SOURCE PASSAGE:
§ §
The chart titled "Duration of Use (minutes) indicates duration of usage over the time that the switches were in the possession of the couple. You can see the last couple used it quite a bit more than the others.



After the couples returned the switches we were able to ask them about their experience. We found that proximity and placement of the switches impacted the usage. The switches themselves make a snapping noise when they change state, and this serves as a sort of "incoming!" message to the person with the other switch. This is not dissimilar to the vibration of a mobile phone when a text message is sent; there is an expectation of availability given this notification for most communication technologies. Users were distrusting of the switches and whether or not the interaction had been sent, which indicates that greater feedback needs to be provided when a state change for a partner's switch takes place. Many users also indicated that the switches were big and clunky (they are!).
§ §
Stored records
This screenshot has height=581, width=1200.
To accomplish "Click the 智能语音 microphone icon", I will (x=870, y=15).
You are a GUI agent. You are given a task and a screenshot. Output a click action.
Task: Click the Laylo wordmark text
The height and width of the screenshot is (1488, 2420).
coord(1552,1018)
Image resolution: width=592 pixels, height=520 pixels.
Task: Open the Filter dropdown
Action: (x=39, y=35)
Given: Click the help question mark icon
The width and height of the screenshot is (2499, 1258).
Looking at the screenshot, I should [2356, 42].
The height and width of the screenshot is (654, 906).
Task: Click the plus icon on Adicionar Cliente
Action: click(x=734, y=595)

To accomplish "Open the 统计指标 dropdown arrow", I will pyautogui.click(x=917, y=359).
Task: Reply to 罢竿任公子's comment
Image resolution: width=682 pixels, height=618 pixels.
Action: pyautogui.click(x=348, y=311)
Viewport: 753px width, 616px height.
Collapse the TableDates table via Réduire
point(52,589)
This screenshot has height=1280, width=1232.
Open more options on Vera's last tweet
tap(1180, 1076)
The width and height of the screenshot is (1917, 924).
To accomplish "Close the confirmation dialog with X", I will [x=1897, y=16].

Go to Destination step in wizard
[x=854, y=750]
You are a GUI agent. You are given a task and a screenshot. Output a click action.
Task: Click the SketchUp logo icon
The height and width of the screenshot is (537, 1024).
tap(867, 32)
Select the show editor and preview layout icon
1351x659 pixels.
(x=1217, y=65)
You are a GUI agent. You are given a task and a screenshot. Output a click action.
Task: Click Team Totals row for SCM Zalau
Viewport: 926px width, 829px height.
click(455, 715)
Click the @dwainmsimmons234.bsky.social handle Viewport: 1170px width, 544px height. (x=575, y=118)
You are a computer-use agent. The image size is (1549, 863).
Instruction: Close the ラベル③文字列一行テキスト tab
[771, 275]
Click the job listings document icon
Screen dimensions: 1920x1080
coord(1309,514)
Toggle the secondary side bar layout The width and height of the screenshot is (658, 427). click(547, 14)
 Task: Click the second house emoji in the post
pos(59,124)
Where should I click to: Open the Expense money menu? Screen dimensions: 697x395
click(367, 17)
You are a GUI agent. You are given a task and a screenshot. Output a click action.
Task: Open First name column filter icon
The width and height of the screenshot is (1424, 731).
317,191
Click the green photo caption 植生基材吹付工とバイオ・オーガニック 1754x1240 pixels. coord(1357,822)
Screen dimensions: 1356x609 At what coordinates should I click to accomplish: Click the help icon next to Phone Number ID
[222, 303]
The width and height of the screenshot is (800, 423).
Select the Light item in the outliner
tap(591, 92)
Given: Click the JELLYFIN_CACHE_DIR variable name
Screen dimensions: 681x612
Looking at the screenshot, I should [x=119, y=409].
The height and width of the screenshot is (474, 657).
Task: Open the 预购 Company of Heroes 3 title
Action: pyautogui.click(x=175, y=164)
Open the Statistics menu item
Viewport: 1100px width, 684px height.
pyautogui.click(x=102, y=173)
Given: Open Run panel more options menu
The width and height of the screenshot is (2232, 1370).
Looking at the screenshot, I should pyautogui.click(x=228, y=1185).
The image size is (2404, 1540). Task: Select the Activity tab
§ §
WHAT IS ASKED: Copy the passage about the couples' switch study in full, word for word. These rows aren't needed for anything here.

RESULT FOR THIS EXERCISE:
The chart titled "Duration of Use (minutes) indicates duration of usage over the time that the switches were in the possession of the couple. You can see the last couple used it quite a bit more than the others.



After the couples returned the switches we were able to ask them about their experience. We found that proximity and placement of the switches impacted the usage. The switches themselves make a snapping noise when they change state, and this serves as a sort of "incoming!" message to the person with the other switch. This is not dissimilar to the vibration of a mobile phone when a text message is sent; there is an expectation of availability given this notification for most communication technologies. Users were distrusting of the switches and whether or not the interaction had been sent, which indicates that greater feedback needs to be provided when a state change for a partner's switch takes place. Many users also indicated that the switches were big and clunky (they are!).